Finite to Infinite
As visitors peer into a large series of kaleidoscopes, they’ll be dazzled by the stunning Finite to Infinite visual displays that open before them by Mayumi Amada. Each kaleidoscope in Finite to Infinite houses a unique arrangement of recycled plastic bottles, egg cartons and other cast-off materials to create dramatic, unexpected patterns illuminated by LED lights that are powered by wind and solar energy. The serenely beautiful, multi-colored patterns are reflected in a series of mirrors, giving the illusion of never-ending vistas of fields of flowers, lacy doilies or whatever a viewer imagines them to be.

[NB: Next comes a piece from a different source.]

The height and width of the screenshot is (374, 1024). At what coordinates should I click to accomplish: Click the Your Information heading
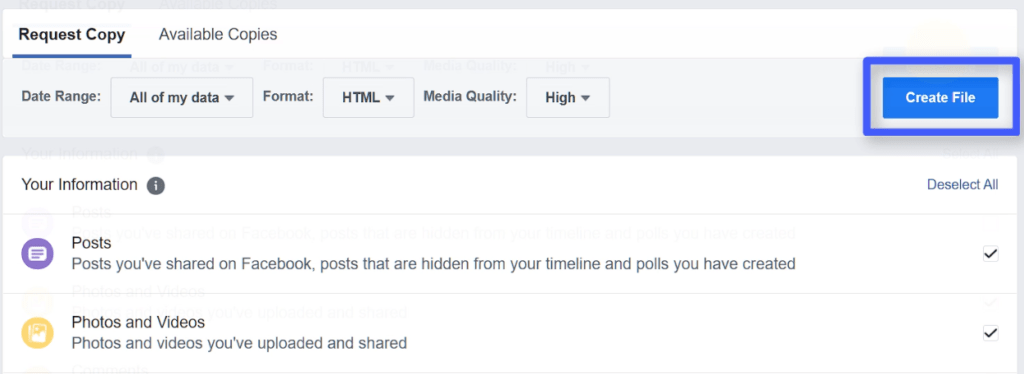point(80,185)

This one-of-a-kind interactive sculpture creates astonishing beauty in a hidden dark space, while demonstrating the intersection of art, sustainable energy sources, and use of recycled materials.
The Sonic Articulation of Sunbeams
Daniel Dean, Ben Moren and Emily Stover created the Sonic Articulation of Sunbeams is a solar-powered acoustic sculpture. What’s that, you ask? Imagine a large steel megaphone that collects sounds, converts those sounds into solar-powered electricity, then harnesses that electricity to activate small percussive devices, called robotic critters. These robotic critters then produce a chorus of dings, buzzes, clicks and pops in direct response to the amount of sunlight collected and converted by the solar cells. In this highly original art piece, visitors will “hear” solar energy. A truly full-body experience, museum-goers stand at the mouth of the sculpture and let the sounds reverberate out of the megaphone and envelope their bodies, or use their hands to block the solar panels, minimizing the sun exposure and, consequently, altering the frequency of sounds created
Make it Rain
Make It Rain is a playful interactive sculpture by Peter Sowinski and Lucas Koski that invites visitors to experiment with the physical manifestation of the sun’s energy. Comprised of three main parts — a solar telescope, a rain arbor and a solar collector — Make It Rain teaches visitors about activating solar energy. Visitors will step up to the telescope (fitted with perma-dark safety glass) and search for the sun. Once the sun is in the telescope’s sights, a chain reaction begins. An optical switch in the telescope’s barrel activates pumps that push water up the sides of the arbor and down onto a skylight above The Bakken’s permanent galleries, tying together the outdoor Green Energy Art Garden with the museum’s indoor displays. Visitors both indoors and out will watch rain fall while appreciating the beauty of solar energy in action.